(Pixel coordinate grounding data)

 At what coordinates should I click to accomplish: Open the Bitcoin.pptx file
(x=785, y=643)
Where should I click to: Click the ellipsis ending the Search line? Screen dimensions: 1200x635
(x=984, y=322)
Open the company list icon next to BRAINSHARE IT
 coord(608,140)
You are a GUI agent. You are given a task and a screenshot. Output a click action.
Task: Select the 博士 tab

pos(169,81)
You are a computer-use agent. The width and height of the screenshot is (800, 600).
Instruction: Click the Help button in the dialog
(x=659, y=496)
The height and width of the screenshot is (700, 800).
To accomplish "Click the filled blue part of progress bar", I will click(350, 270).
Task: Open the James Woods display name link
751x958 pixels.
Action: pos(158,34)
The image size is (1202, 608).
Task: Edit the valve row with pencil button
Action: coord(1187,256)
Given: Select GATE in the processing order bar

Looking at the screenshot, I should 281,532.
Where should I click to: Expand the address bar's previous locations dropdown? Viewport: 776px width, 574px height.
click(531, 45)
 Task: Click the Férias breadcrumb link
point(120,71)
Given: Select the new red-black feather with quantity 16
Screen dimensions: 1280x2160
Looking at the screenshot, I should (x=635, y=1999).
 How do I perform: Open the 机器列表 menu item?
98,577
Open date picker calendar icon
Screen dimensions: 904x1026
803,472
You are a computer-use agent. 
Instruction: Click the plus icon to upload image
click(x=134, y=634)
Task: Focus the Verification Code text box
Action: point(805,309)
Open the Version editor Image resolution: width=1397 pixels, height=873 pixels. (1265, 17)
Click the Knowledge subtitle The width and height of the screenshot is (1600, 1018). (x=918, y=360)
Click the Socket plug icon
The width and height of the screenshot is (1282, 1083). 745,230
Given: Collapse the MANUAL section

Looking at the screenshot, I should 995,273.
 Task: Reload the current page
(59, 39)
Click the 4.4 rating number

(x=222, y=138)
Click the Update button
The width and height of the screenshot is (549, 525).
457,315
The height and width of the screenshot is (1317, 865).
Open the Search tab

◆ **WHAT YOU WILL DO**
Transcribe the lines from the first line of the records through the line that contains "The height and width of the screenshot is (1317, 865).", both included, and add nothing else.

◆ **RESULT BELOW**
 At what coordinates should I click to accomplish: Open the Bitcoin.pptx file
(x=785, y=643)
Where should I click to: Click the ellipsis ending the Search line? Screen dimensions: 1200x635
(x=984, y=322)
Open the company list icon next to BRAINSHARE IT
 coord(608,140)
You are a GUI agent. You are given a task and a screenshot. Output a click action.
Task: Select the 博士 tab

pos(169,81)
You are a computer-use agent. The width and height of the screenshot is (800, 600).
Instruction: Click the Help button in the dialog
(x=659, y=496)
The height and width of the screenshot is (700, 800).
To accomplish "Click the filled blue part of progress bar", I will click(350, 270).
Task: Open the James Woods display name link
751x958 pixels.
Action: pos(158,34)
The image size is (1202, 608).
Task: Edit the valve row with pencil button
Action: coord(1187,256)
Given: Select GATE in the processing order bar

Looking at the screenshot, I should 281,532.
Where should I click to: Expand the address bar's previous locations dropdown? Viewport: 776px width, 574px height.
click(531, 45)
 Task: Click the Férias breadcrumb link
point(120,71)
Given: Select the new red-black feather with quantity 16
Screen dimensions: 1280x2160
Looking at the screenshot, I should (x=635, y=1999).
 How do I perform: Open the 机器列表 menu item?
98,577
Open date picker calendar icon
Screen dimensions: 904x1026
803,472
You are a computer-use agent. 
Instruction: Click the plus icon to upload image
click(x=134, y=634)
Task: Focus the Verification Code text box
Action: point(805,309)
Open the Version editor Image resolution: width=1397 pixels, height=873 pixels. (1265, 17)
Click the Knowledge subtitle The width and height of the screenshot is (1600, 1018). (x=918, y=360)
Click the Socket plug icon
The width and height of the screenshot is (1282, 1083). 745,230
Given: Collapse the MANUAL section

Looking at the screenshot, I should 995,273.
 Task: Reload the current page
(59, 39)
Click the 4.4 rating number

(x=222, y=138)
Click the Update button
The width and height of the screenshot is (549, 525).
457,315
The height and width of the screenshot is (1317, 865).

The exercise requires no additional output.